Después de más de 70 días detenida en Brasil, Agostina Páez quedó habilitada para volver a la Argentina. La Justicia de Río de Janeiro le concedió el habeas corpus y fijó una fianza que, esta vez, abre la puerta de salida.
El fallo llegó este lunes. La Justicia ordenó su liberación y estableció una caución de 97 mil reales —unos 18 mil dólares— como condición para abandonar el país.
Con esa decisión, también se dispuso retirarle la tobillera electrónica y devolverle el pasaporte. Es decir: ya no hay impedimentos formales para su regreso a la Argentina, una vez cumplido el pago.
De un cierre frustrado a una salida condicionada
Días atrás, el caso parecía encaminado a resolverse rápido. Páez había reconocido el delito y pedido disculpas, en un intento por cerrar el expediente.
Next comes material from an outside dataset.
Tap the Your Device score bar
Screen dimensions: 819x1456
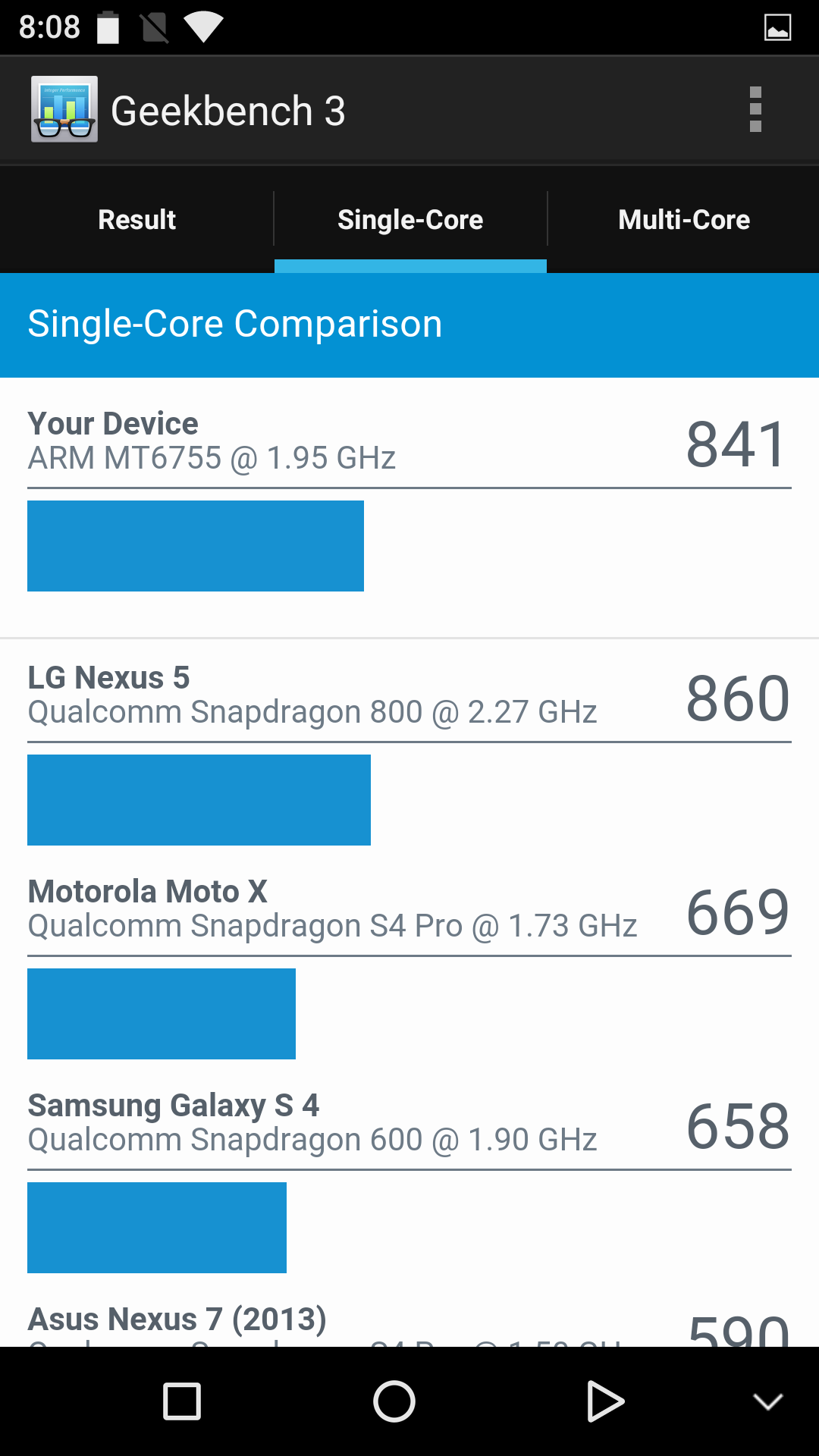[196, 546]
Pero la causa se trabó. La fiscalía cuestionó que se hiciera público el monto del resarcimiento -150 mil dólares- y el juez decidió frenar la definición.
Lo que parecía un final inmediato se convirtió en una espera sin fecha. Hasta ahora.
El origen del caso
La detención se produjo tras una denuncia por gestos racistas contra empleados de un bar en Río de Janeiro. La imputación por injuria racial activó un proceso penal que incluyó prisión, monitoreo electrónico y retención de documentos.
Desde entonces, el caso quedó atravesado por tiempos judiciales irregulares y una exposición creciente.
Ruido político, efecto contrario
En medio de las críticas por no haber actuado antes, el Gobierno nacional salió a dar una conferencia de prensa con un tono duro contra la Justicia brasileña.
La idea era mostrar reacción, pero no ayudó: lejos de destrabar el caso, lo tensó aún más.